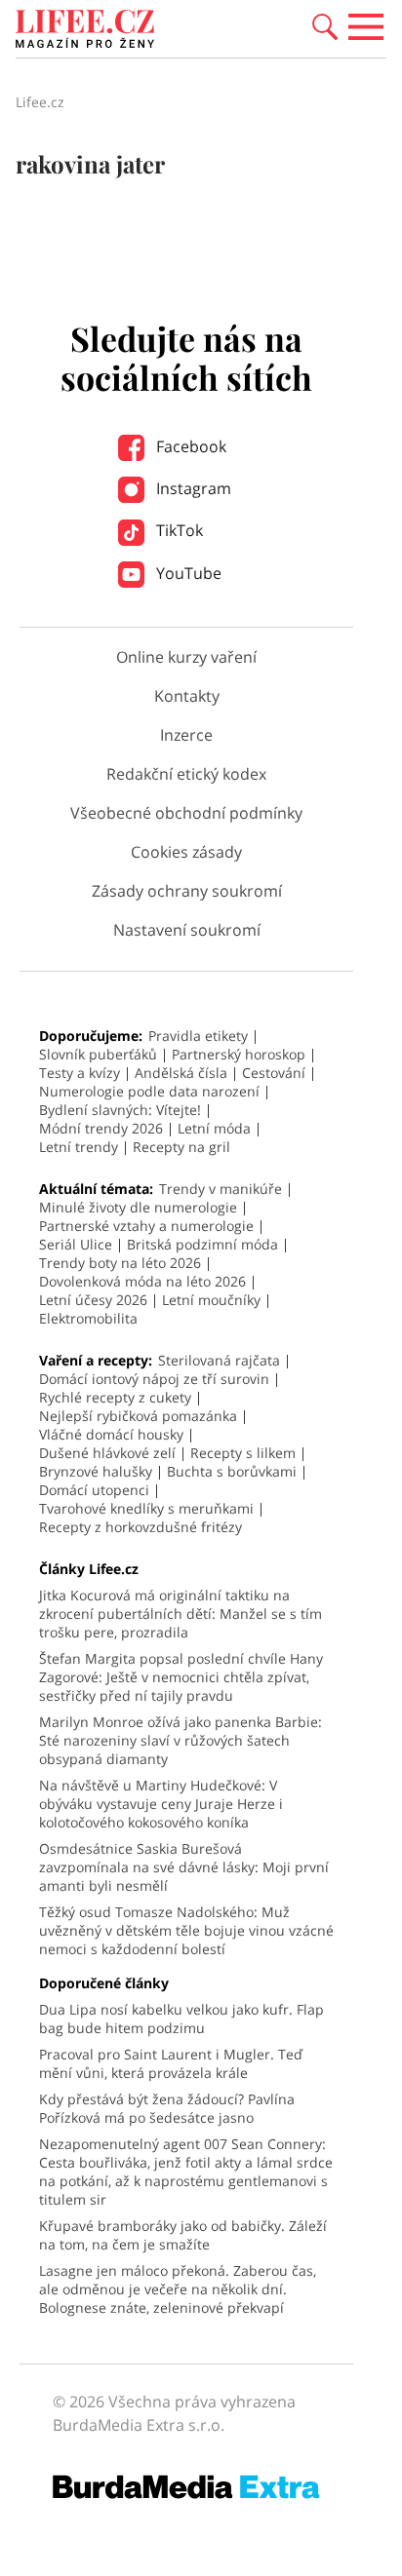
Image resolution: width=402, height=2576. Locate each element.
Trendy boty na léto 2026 (120, 1262)
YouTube (186, 573)
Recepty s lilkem (243, 1452)
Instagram (191, 488)
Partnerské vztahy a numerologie (146, 1225)
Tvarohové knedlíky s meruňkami (146, 1508)
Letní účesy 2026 (93, 1299)
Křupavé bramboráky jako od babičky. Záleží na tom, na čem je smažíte (183, 2234)
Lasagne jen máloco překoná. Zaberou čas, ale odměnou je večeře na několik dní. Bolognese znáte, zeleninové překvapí (177, 2289)
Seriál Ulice (75, 1244)
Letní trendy (78, 1146)
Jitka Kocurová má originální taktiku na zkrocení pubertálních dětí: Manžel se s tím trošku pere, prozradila (180, 1613)
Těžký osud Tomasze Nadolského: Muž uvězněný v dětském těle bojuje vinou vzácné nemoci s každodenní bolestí (186, 1930)
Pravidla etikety (198, 1035)
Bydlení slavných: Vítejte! (120, 1109)
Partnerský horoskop (238, 1054)
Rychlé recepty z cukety (115, 1397)
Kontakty (187, 696)
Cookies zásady (186, 852)
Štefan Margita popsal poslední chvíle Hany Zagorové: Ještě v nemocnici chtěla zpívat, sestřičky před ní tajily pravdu (181, 1677)
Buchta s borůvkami (232, 1471)
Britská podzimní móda (202, 1244)
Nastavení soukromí (187, 930)
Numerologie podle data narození (149, 1091)
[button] (325, 25)
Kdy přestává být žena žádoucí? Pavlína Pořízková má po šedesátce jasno (167, 2108)
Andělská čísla (181, 1072)
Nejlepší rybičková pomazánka (138, 1415)
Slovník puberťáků (98, 1054)
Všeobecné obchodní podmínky (186, 813)
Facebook (189, 446)
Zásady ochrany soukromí (187, 891)
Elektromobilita (88, 1318)
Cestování (273, 1072)
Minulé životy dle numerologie (138, 1207)
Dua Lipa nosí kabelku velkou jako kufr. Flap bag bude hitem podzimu (181, 2018)
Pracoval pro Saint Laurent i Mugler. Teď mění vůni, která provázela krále (170, 2063)
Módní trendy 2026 (101, 1128)
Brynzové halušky (95, 1471)
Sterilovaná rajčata (219, 1360)
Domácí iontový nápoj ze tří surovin (154, 1378)
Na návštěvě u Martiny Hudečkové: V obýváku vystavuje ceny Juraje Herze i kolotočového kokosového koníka (161, 1803)
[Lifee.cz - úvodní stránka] (85, 31)
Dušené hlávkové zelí (107, 1452)
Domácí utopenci (94, 1489)
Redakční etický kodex (186, 774)
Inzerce (186, 735)
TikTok (177, 530)
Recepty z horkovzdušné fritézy (140, 1527)
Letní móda (214, 1128)
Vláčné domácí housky (111, 1434)
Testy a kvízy (79, 1072)
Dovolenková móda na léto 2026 (142, 1281)
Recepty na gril (181, 1146)
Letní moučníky (211, 1299)
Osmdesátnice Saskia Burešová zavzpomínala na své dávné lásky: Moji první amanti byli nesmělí (184, 1867)
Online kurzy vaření (186, 657)
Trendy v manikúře (220, 1188)
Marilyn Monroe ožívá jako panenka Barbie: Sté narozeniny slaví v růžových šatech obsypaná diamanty (180, 1740)
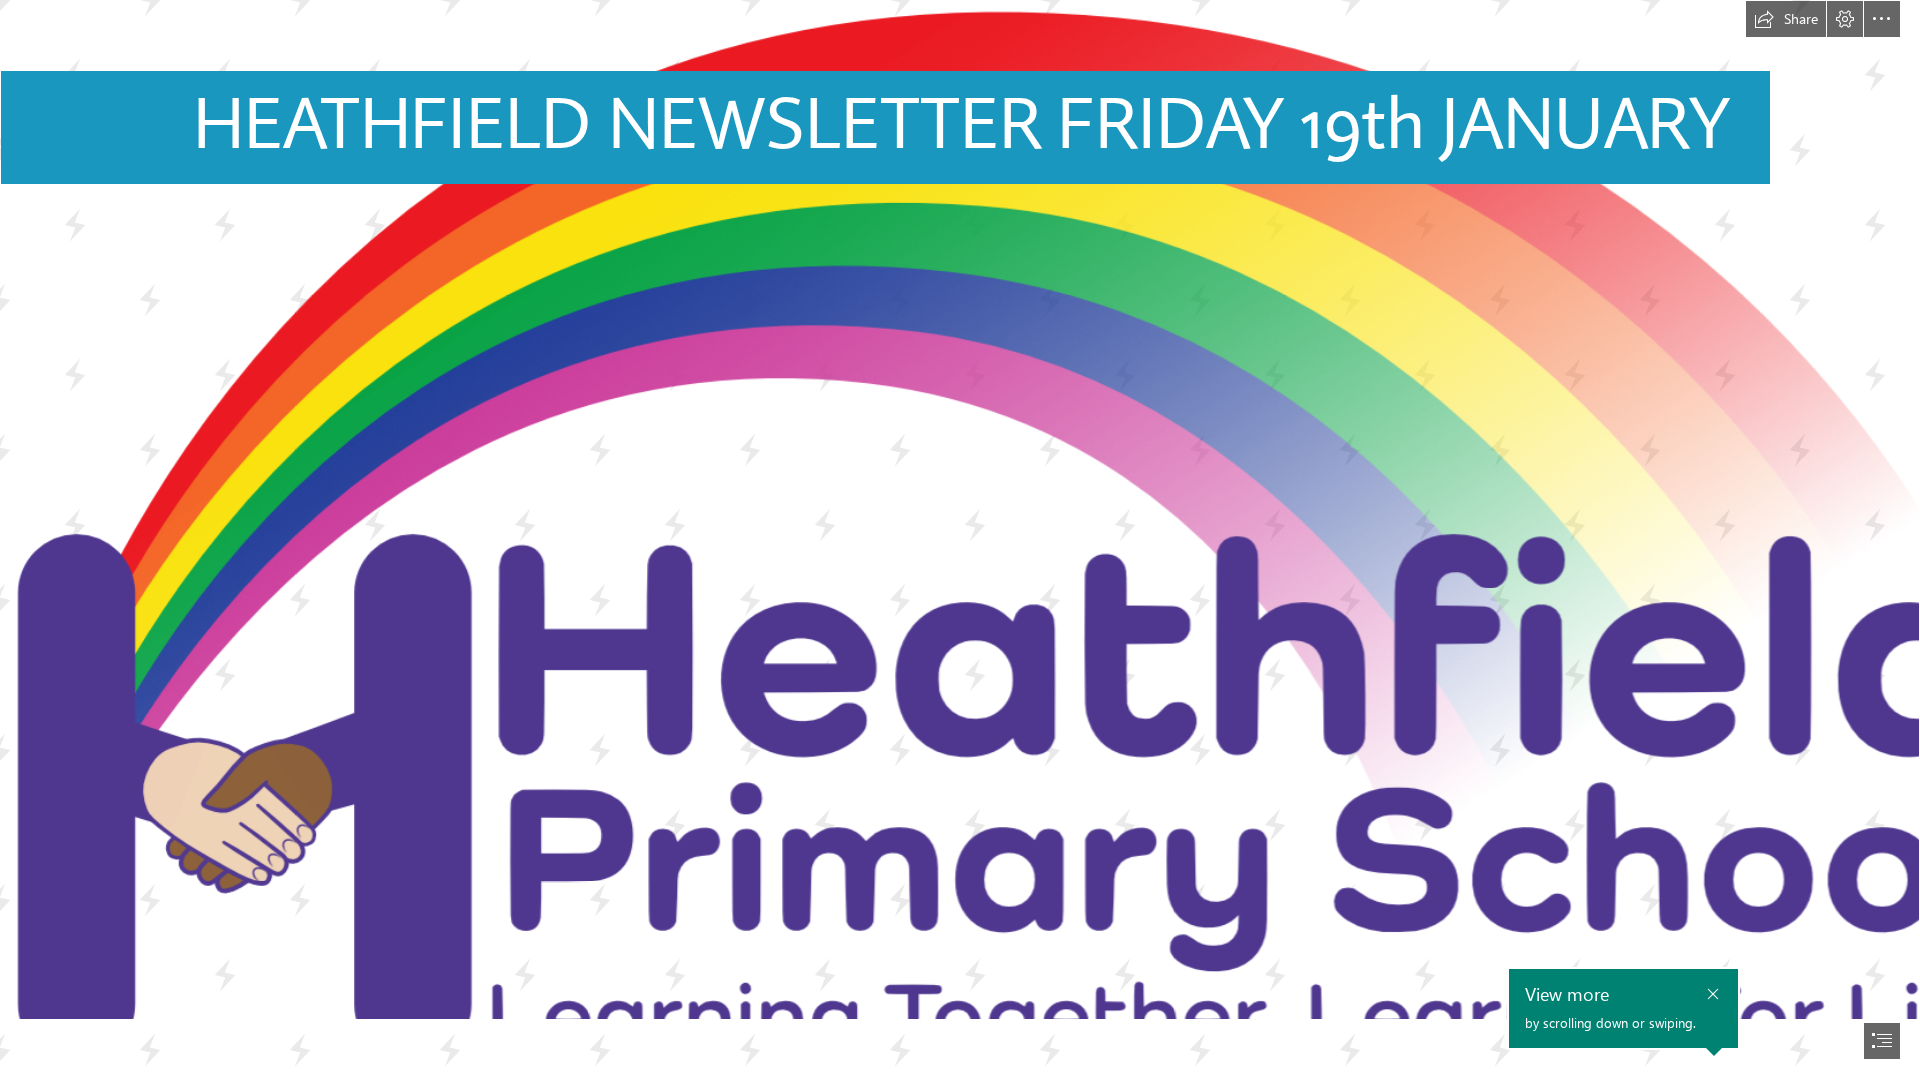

....

Task brief: Omit the pictures and output all remaining material exactly.

Your solution:
Image resolution: width=402, height=2576. Locate each element.
Trendy boty na léto 2026 (120, 1262)
YouTube (186, 573)
Recepty s lilkem (243, 1452)
Instagram (191, 488)
Partnerské vztahy a numerologie (146, 1225)
Tvarohové knedlíky s meruňkami (146, 1508)
Letní účesy 2026 (93, 1299)
Křupavé bramboráky jako od babičky. Záleží na tom, na čem je smažíte (183, 2234)
Lasagne jen máloco překoná. Zaberou čas, ale odměnou je večeře na několik dní. Bolognese znáte, zeleninové překvapí (177, 2289)
Seriál Ulice (75, 1244)
Letní trendy (78, 1146)
Jitka Kocurová má originální taktiku na zkrocení pubertálních dětí: Manžel se s tím trošku pere, prozradila (180, 1613)
Těžký osud Tomasze Nadolského: Muž uvězněný v dětském těle bojuje vinou vzácné nemoci s každodenní bolestí (186, 1930)
Pravidla etikety (198, 1035)
Bydlení slavných: Vítejte! (120, 1109)
Partnerský horoskop (238, 1054)
Rychlé recepty z cukety (115, 1397)
Kontakty (187, 696)
Cookies zásady (186, 852)
Štefan Margita popsal poslední chvíle Hany Zagorové: Ještě v nemocnici chtěla zpívat, sestřičky před ní tajily pravdu (181, 1677)
Buchta s borůvkami (232, 1471)
Britská podzimní móda (202, 1244)
Nastavení soukromí (187, 930)
Numerologie podle data narození (149, 1091)
[button] (325, 25)
Kdy přestává být žena žádoucí? Pavlína Pořízková má po šedesátce jasno (167, 2108)
Andělská čísla (181, 1072)
Nejlepší rybičková pomazánka (138, 1415)
Slovník puberťáků (98, 1054)
Všeobecné obchodní podmínky (186, 813)
Facebook (189, 446)
Zásady ochrany soukromí (187, 891)
Elektromobilita (88, 1318)
Cestování (273, 1072)
Minulé životy dle numerologie (138, 1207)
Dua Lipa nosí kabelku velkou jako kufr. Flap bag bude hitem podzimu (181, 2018)
Pracoval pro Saint Laurent i Mugler. Teď mění vůni, která provázela krále (170, 2063)
Módní trendy 2026 (101, 1128)
Brynzové halušky (95, 1471)
Sterilovaná rajčata (219, 1360)
Domácí iontový nápoj ze tří surovin (154, 1378)
Na návštěvě u Martiny Hudečkové: V obýváku vystavuje ceny Juraje Herze i kolotočového kokosového koníka (161, 1803)
[Lifee.cz - úvodní stránka] (85, 31)
Dušené hlávkové zelí (107, 1452)
Domácí utopenci (94, 1489)
Redakční etický kodex (186, 774)
Inzerce (186, 735)
TikTok (177, 530)
Recepty z horkovzdušné fritézy (140, 1527)
Letní móda (214, 1128)
Vláčné domácí housky (111, 1434)
Testy a kvízy (79, 1072)
Dovolenková móda na léto 2026 (142, 1281)
Recepty na gril (181, 1146)
Letní moučníky (211, 1299)
Osmdesátnice Saskia Burešová zavzpomínala na své dávné lásky: Moji první amanti byli nesmělí (184, 1867)
Online kurzy vaření (186, 657)
Trendy v manikúře (220, 1188)
Marilyn Monroe ožívá jako panenka Barbie: Sté narozeniny slaví v růžových šatech obsypaná diamanty (180, 1740)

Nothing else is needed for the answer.